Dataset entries
::::

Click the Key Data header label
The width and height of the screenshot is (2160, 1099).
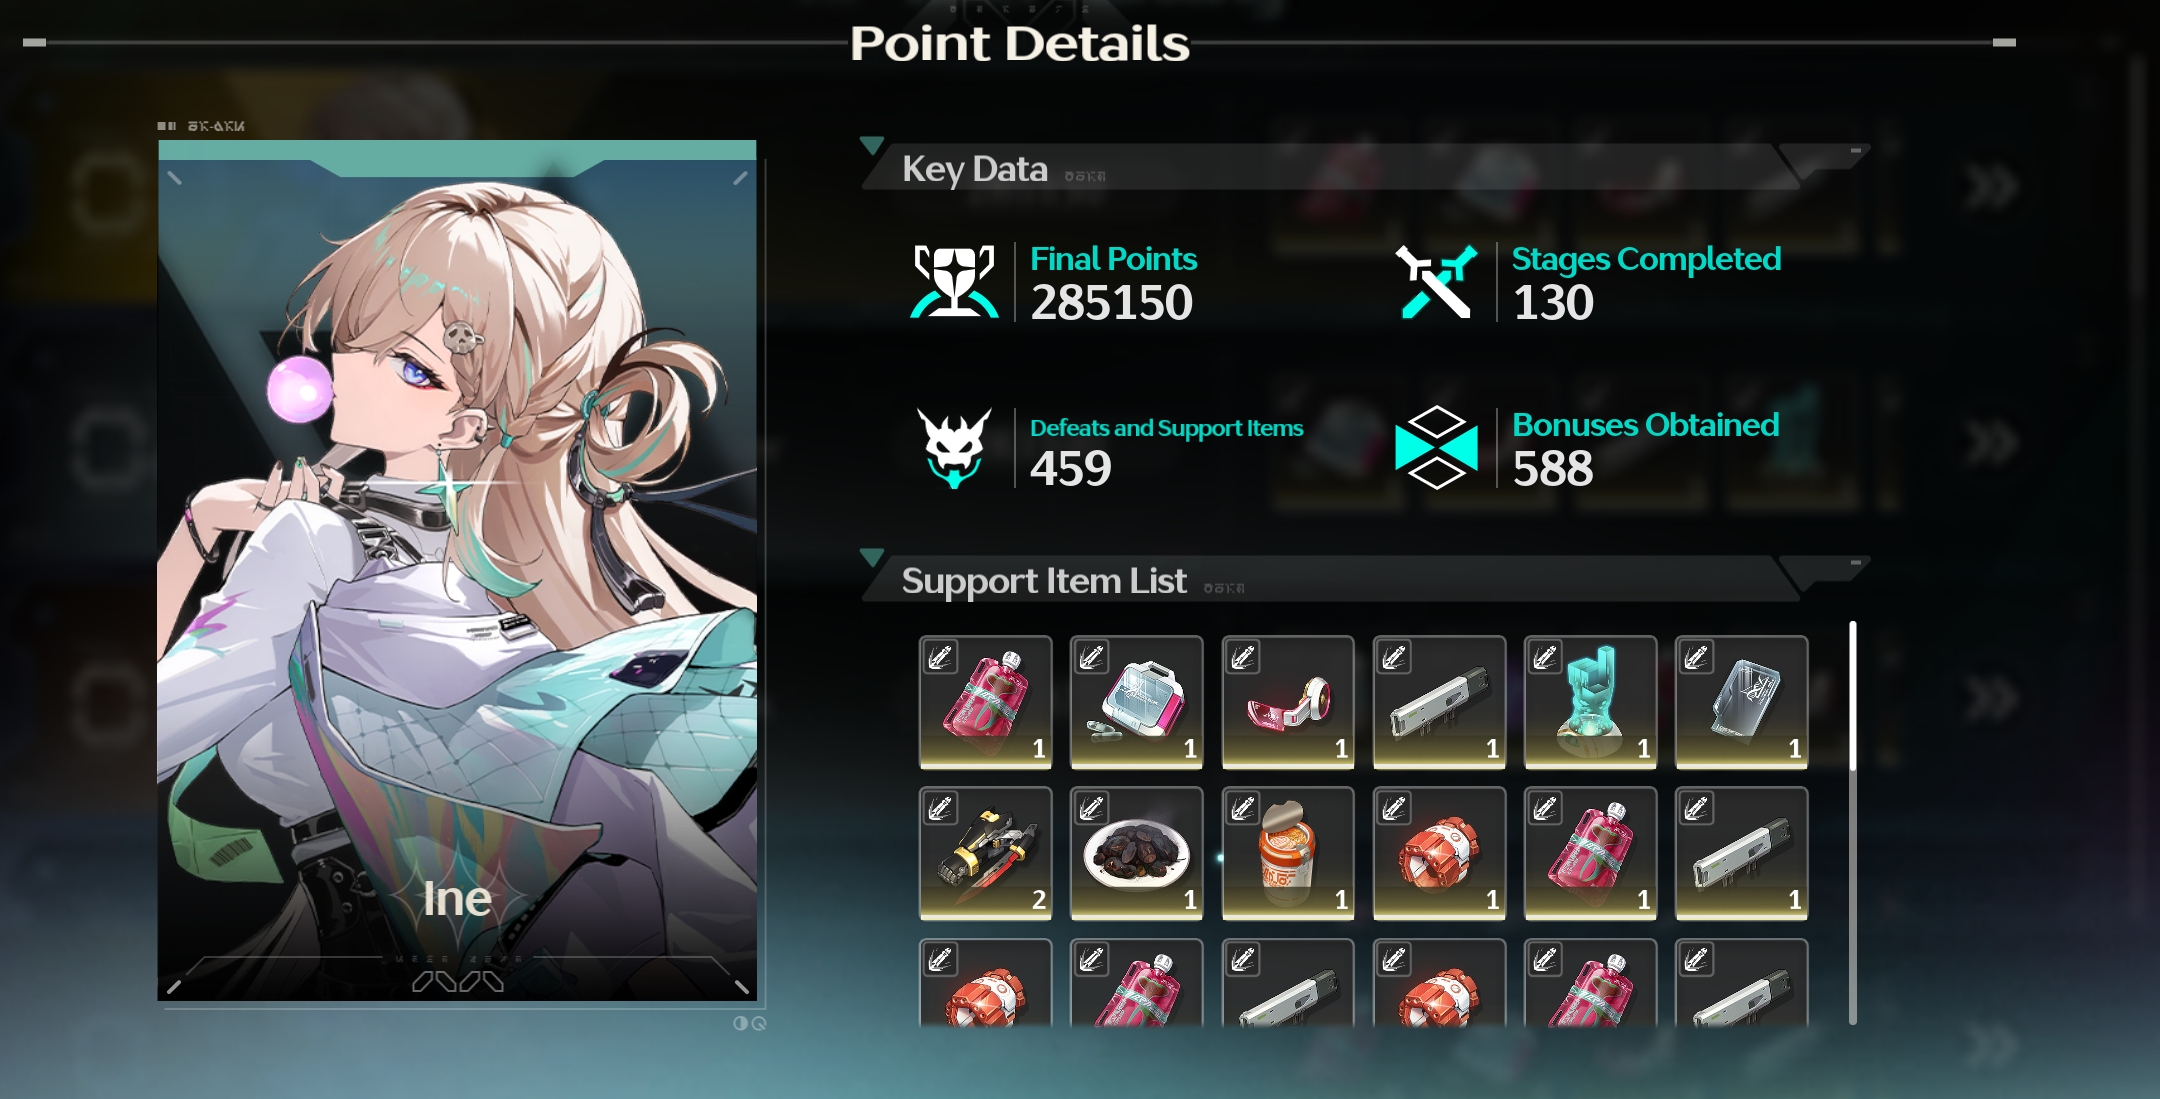tap(975, 169)
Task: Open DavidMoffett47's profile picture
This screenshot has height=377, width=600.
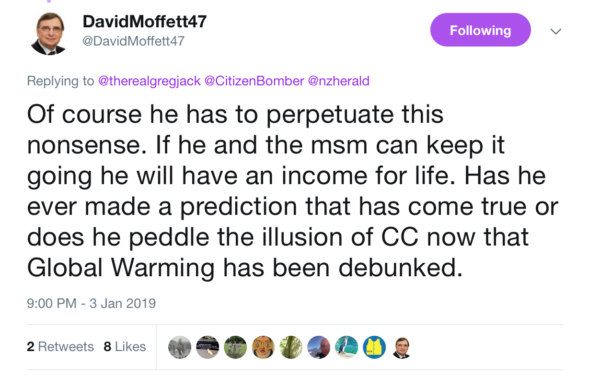Action: 49,34
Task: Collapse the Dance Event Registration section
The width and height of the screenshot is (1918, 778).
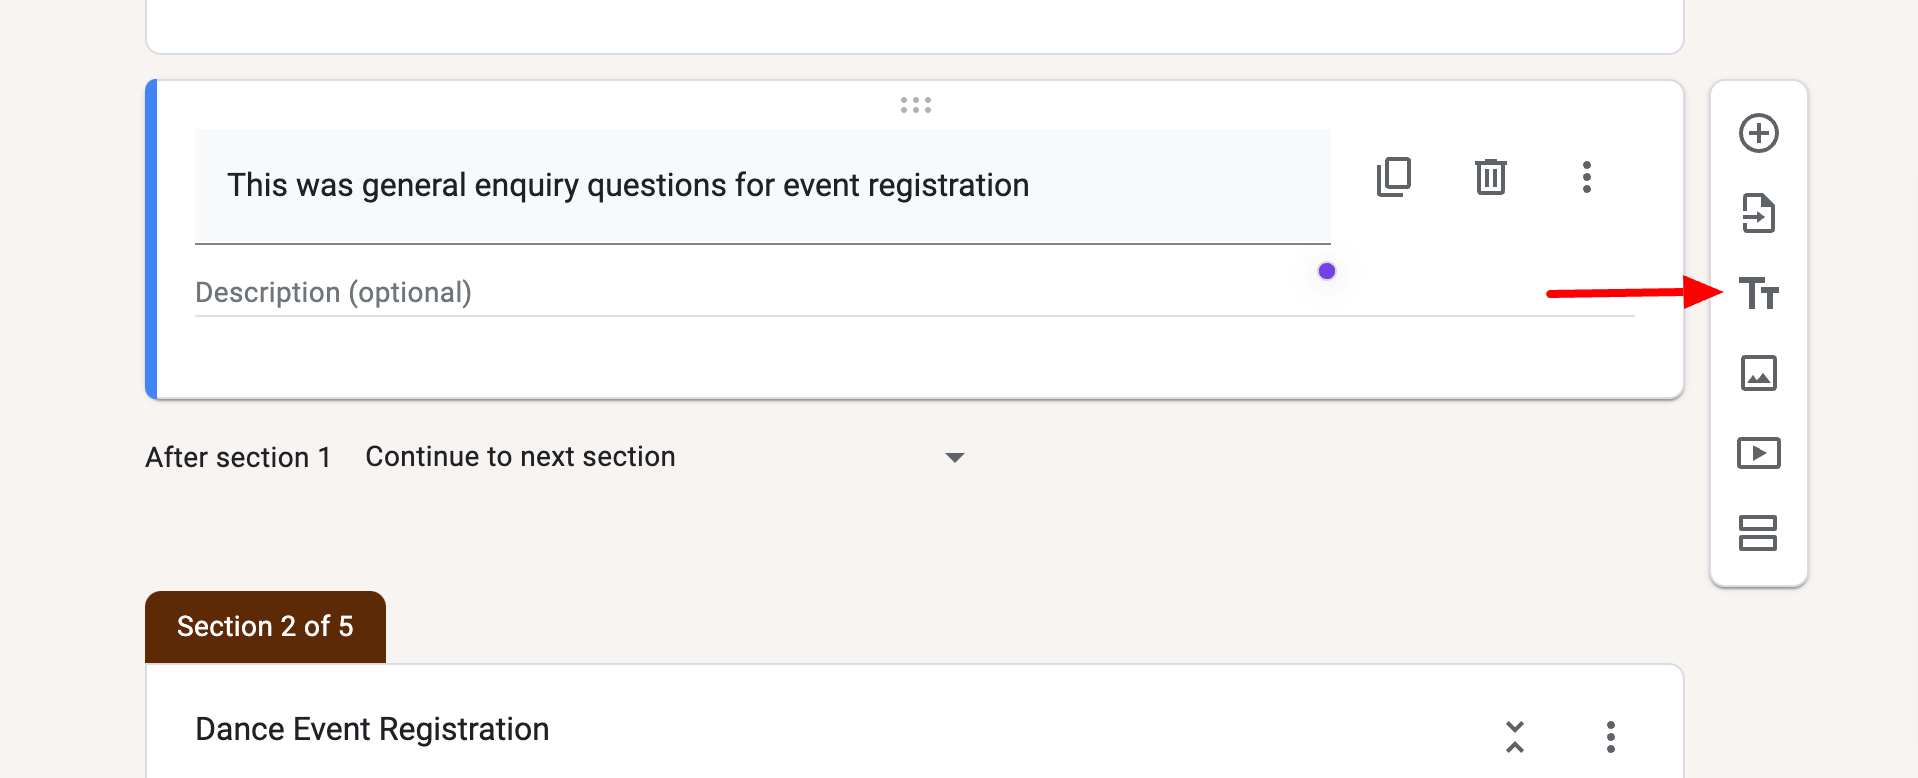Action: [1514, 736]
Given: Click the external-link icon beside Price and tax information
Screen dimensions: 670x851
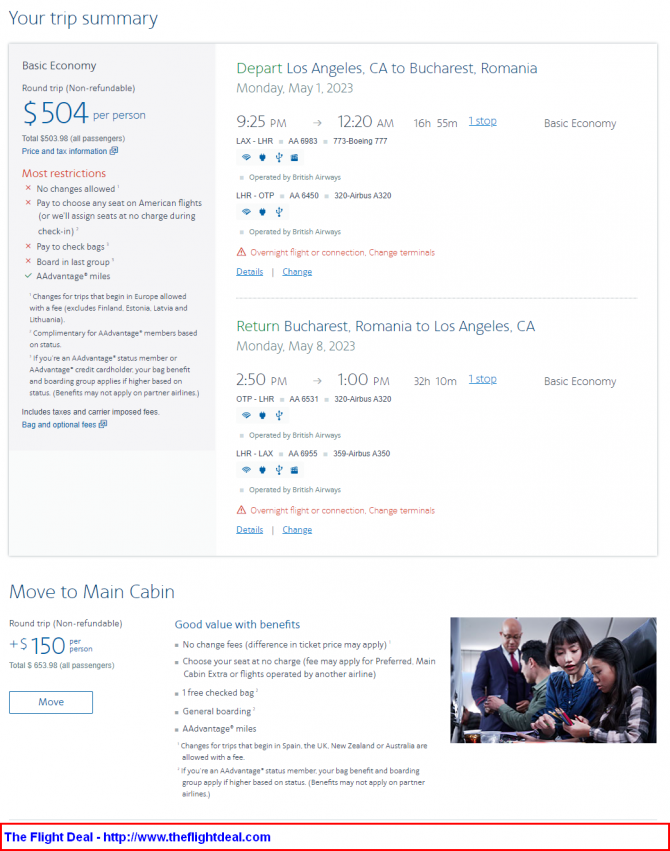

::::

■ **Task statement**
Before copying the data, remove the pictures. Then repeat the rest exactly.

■ **The answer**
Click the Key Data header label
The width and height of the screenshot is (2160, 1099).
tap(975, 169)
Task: Open DavidMoffett47's profile picture
This screenshot has height=377, width=600.
Action: 49,34
Task: Collapse the Dance Event Registration section
The width and height of the screenshot is (1918, 778).
Action: [1514, 736]
Given: Click the external-link icon beside Price and tax information
Screen dimensions: 670x851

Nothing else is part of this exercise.